▶ _Instructions for the task_: Starting at the line that contains "This screenshot has width=854, height=1400." and ending at the last line of the records, write those lines again with "Google" changed to "Bing" and everything else kept the same. Omit the pictures.

Records for locating displayed items:
********

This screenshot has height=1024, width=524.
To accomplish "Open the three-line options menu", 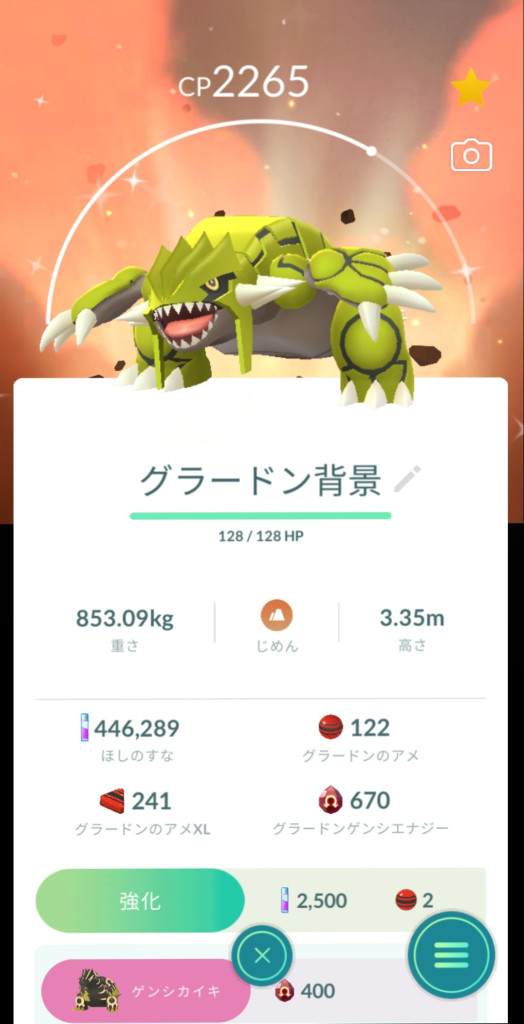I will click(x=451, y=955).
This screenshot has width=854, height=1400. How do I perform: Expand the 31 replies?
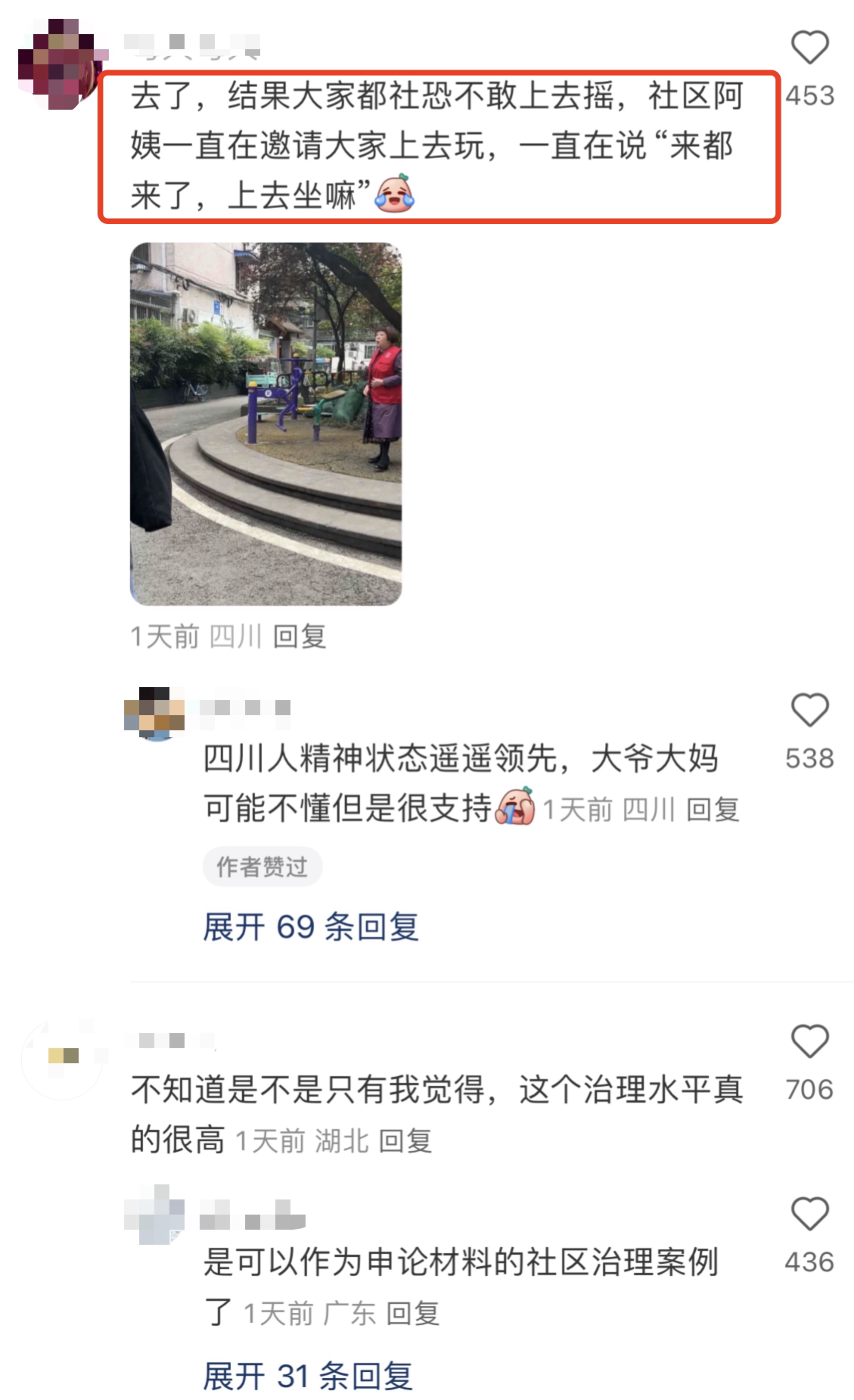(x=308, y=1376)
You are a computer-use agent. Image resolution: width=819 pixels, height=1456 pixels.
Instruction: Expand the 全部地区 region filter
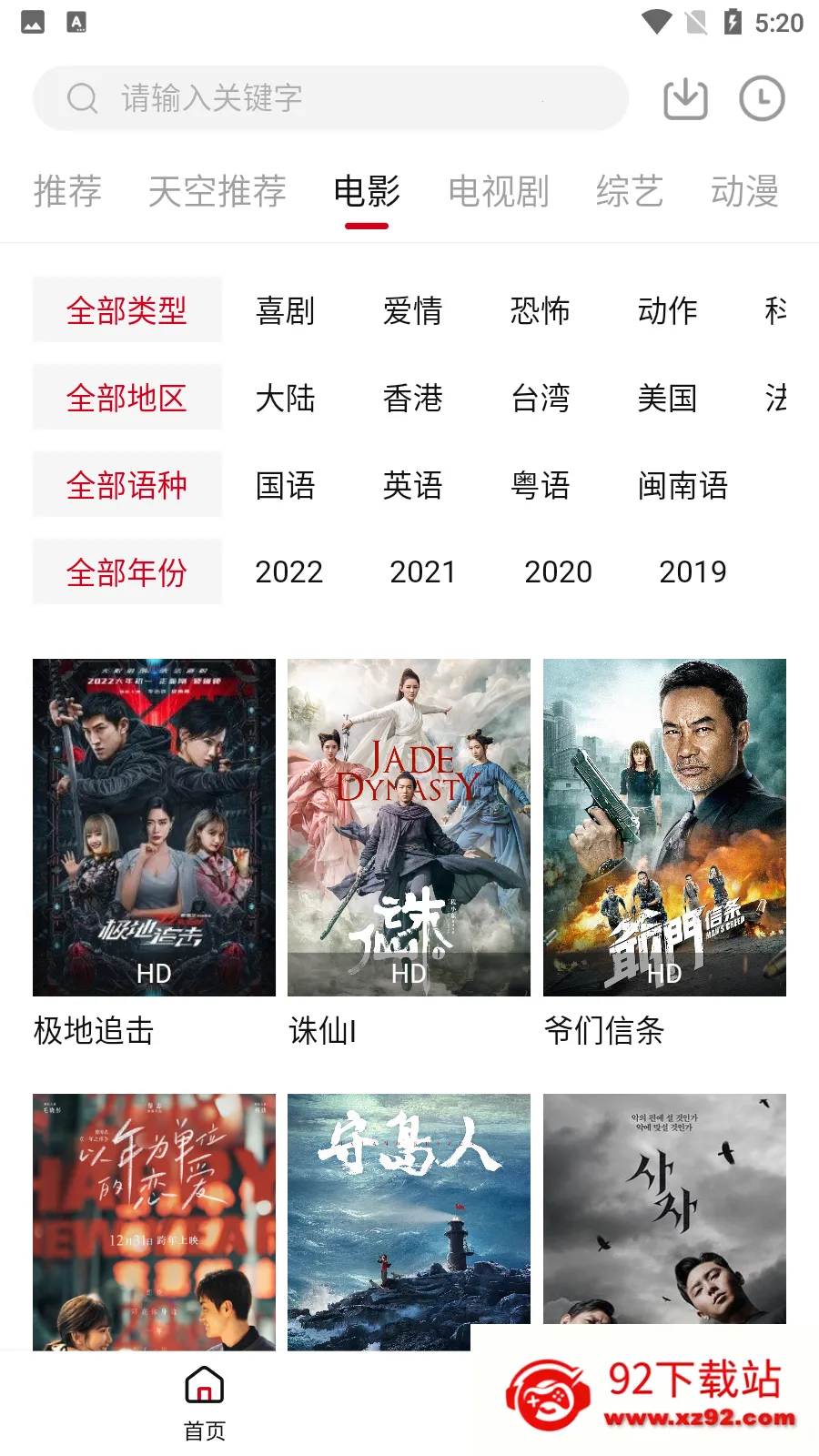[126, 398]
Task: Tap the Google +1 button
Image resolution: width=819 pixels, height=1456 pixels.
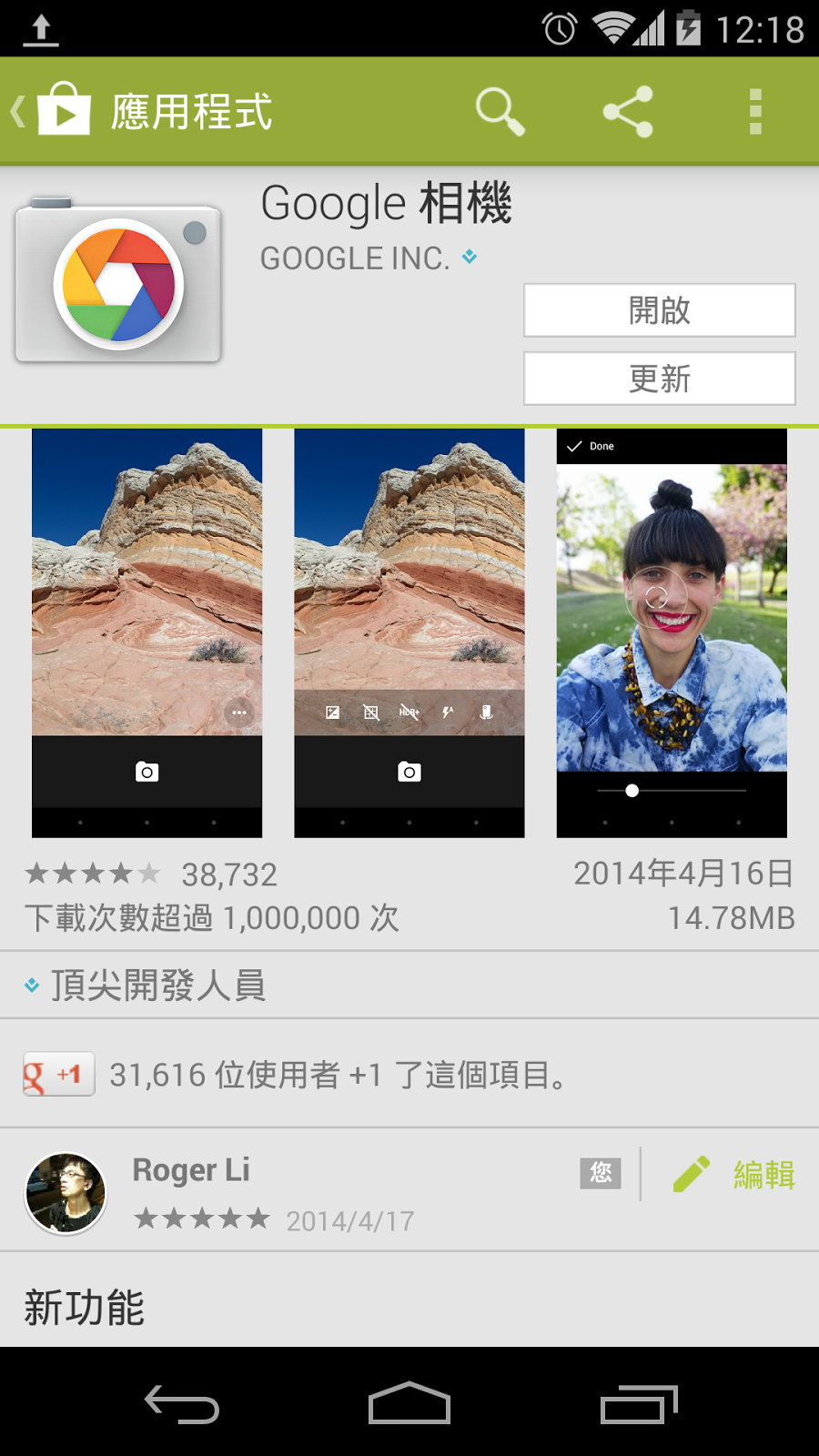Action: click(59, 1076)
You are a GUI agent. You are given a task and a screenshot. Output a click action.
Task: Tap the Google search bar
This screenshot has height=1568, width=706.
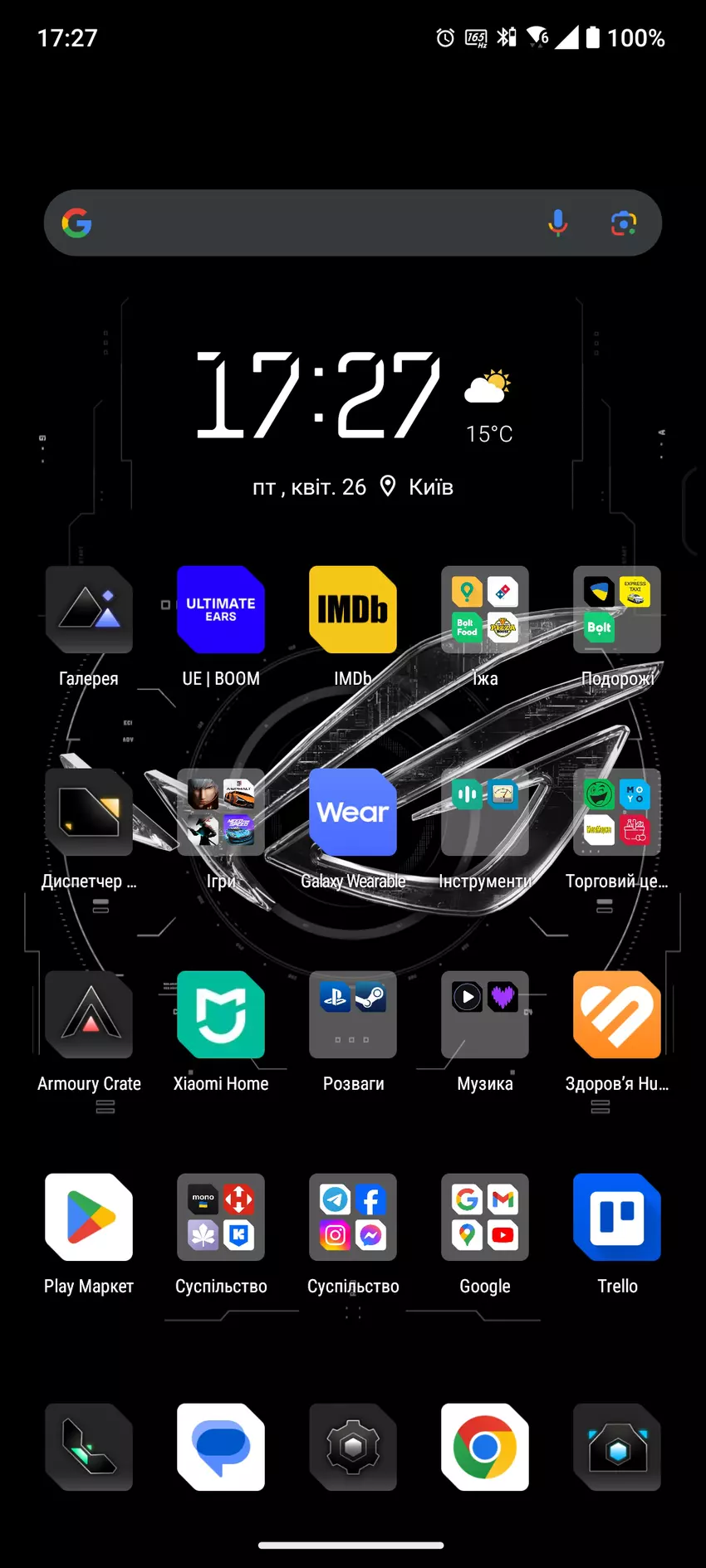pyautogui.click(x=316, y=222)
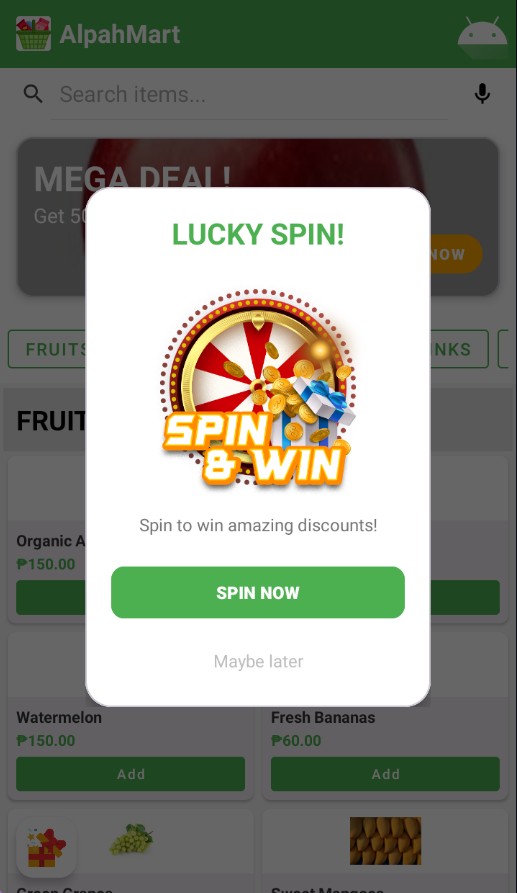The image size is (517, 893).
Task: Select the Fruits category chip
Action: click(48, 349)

********

▶ _Solution to the problem_:
This screenshot has width=854, height=1400. How do I perform: Expand the 31 replies?
(x=308, y=1376)
You are a computer-use agent. Image resolution: width=819 pixels, height=1456 pixels.
Instruction: Expand the 全部地区 region filter
[126, 398]
Task: Tap the Bing +1 button
Image resolution: width=819 pixels, height=1456 pixels.
Action: click(59, 1076)
You are a GUI agent. You are given a task and a screenshot. Output a click action.
Task: Tap the Bing search bar
This screenshot has height=1568, width=706.
pyautogui.click(x=316, y=222)
The image size is (517, 893).
Task: Select the Fruits category chip
Action: click(48, 349)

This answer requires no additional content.